Try it
Without the images, write out all of the following entries exactly.
--- Data Enclosed Below ---
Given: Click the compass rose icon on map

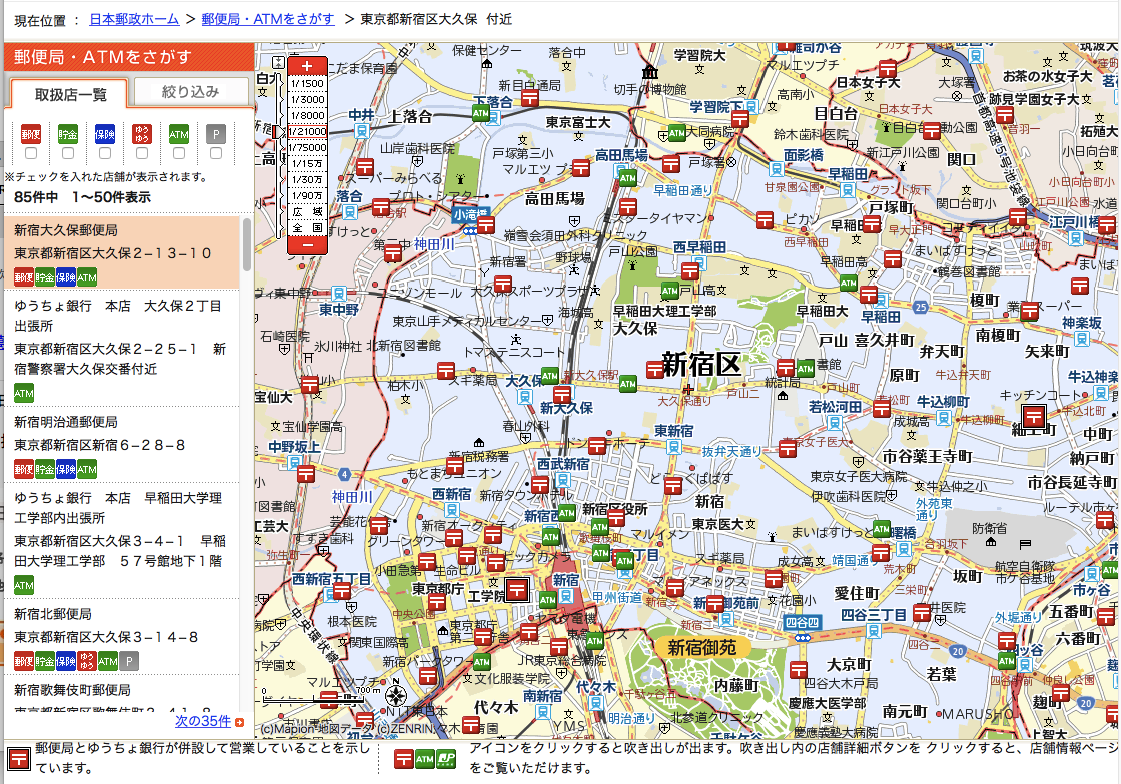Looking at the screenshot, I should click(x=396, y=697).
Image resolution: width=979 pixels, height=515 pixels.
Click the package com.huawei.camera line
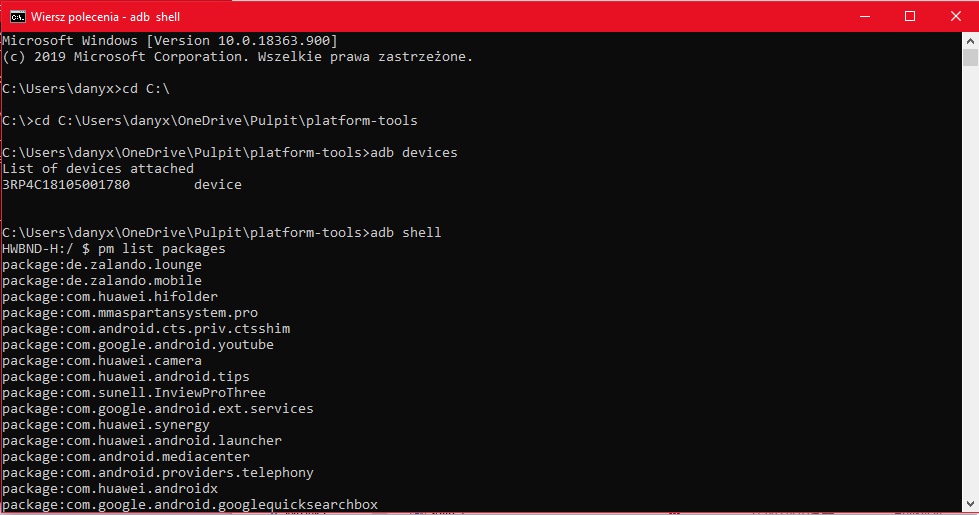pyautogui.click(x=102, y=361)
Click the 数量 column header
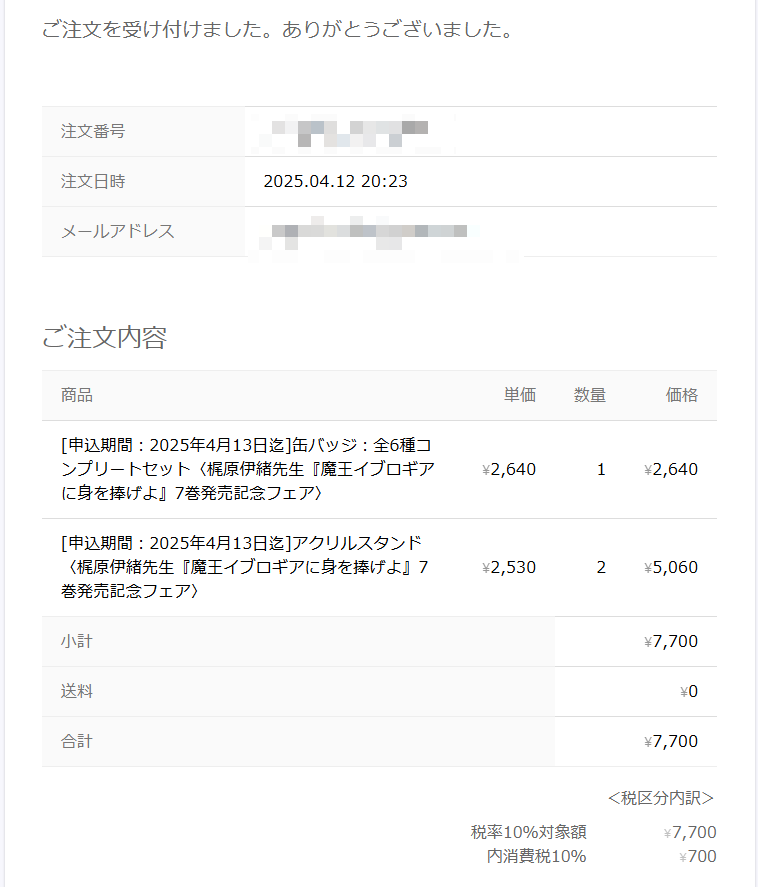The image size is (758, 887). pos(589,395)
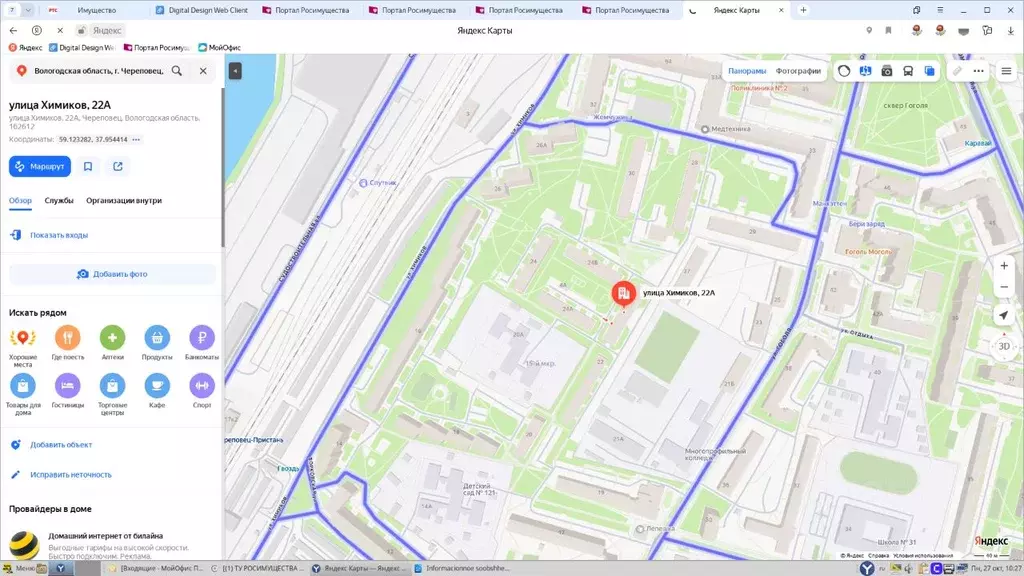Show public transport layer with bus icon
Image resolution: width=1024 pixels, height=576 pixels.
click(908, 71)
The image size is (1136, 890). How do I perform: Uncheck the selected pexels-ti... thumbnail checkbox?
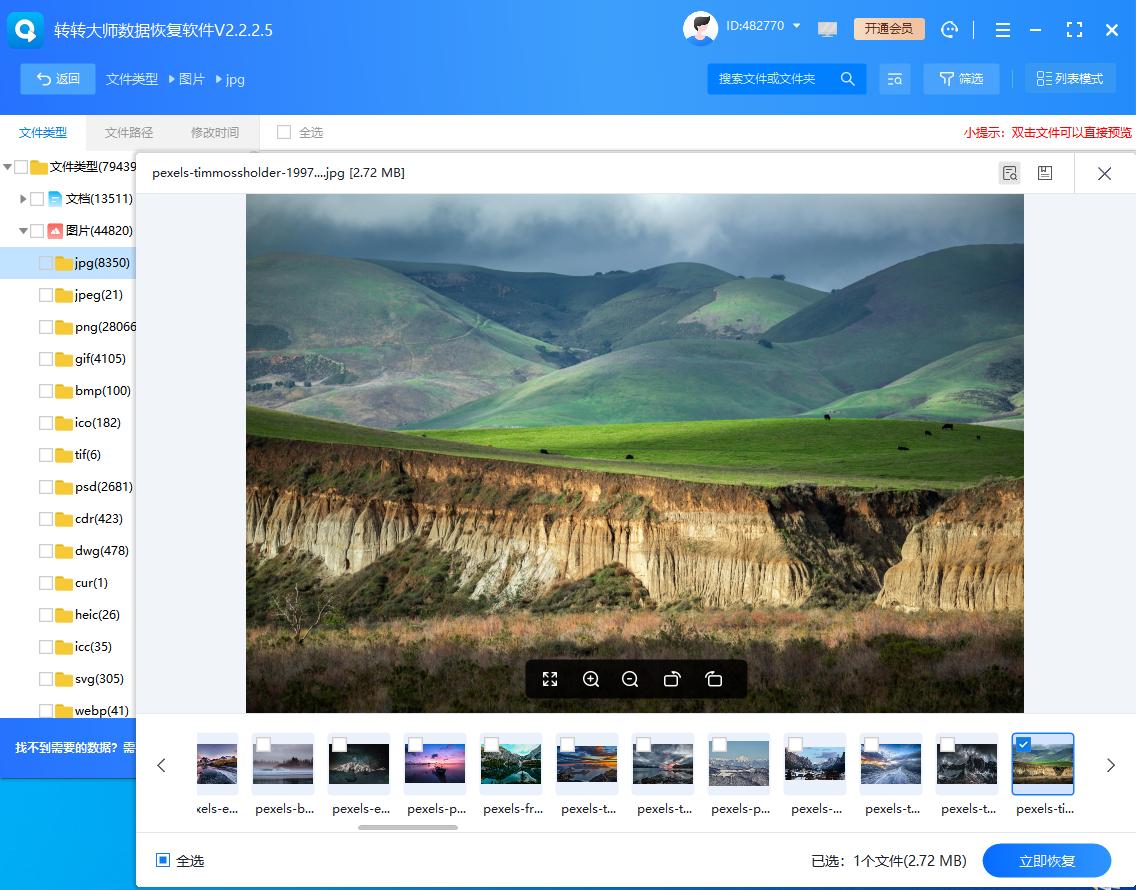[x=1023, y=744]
--- End of Enclosed Data ---
Exercise output
Given: Click the compass rose icon on map

Looking at the screenshot, I should click(x=396, y=697).
Image resolution: width=979 pixels, height=515 pixels.
Click the package com.huawei.camera line
pyautogui.click(x=102, y=361)
Click the 数量 column header
The image size is (758, 887). pos(589,395)
Show public transport layer with bus icon
Image resolution: width=1024 pixels, height=576 pixels.
click(908, 71)
The image size is (1136, 890). How do I perform: Uncheck the selected pexels-ti... thumbnail checkbox?
[x=1023, y=744]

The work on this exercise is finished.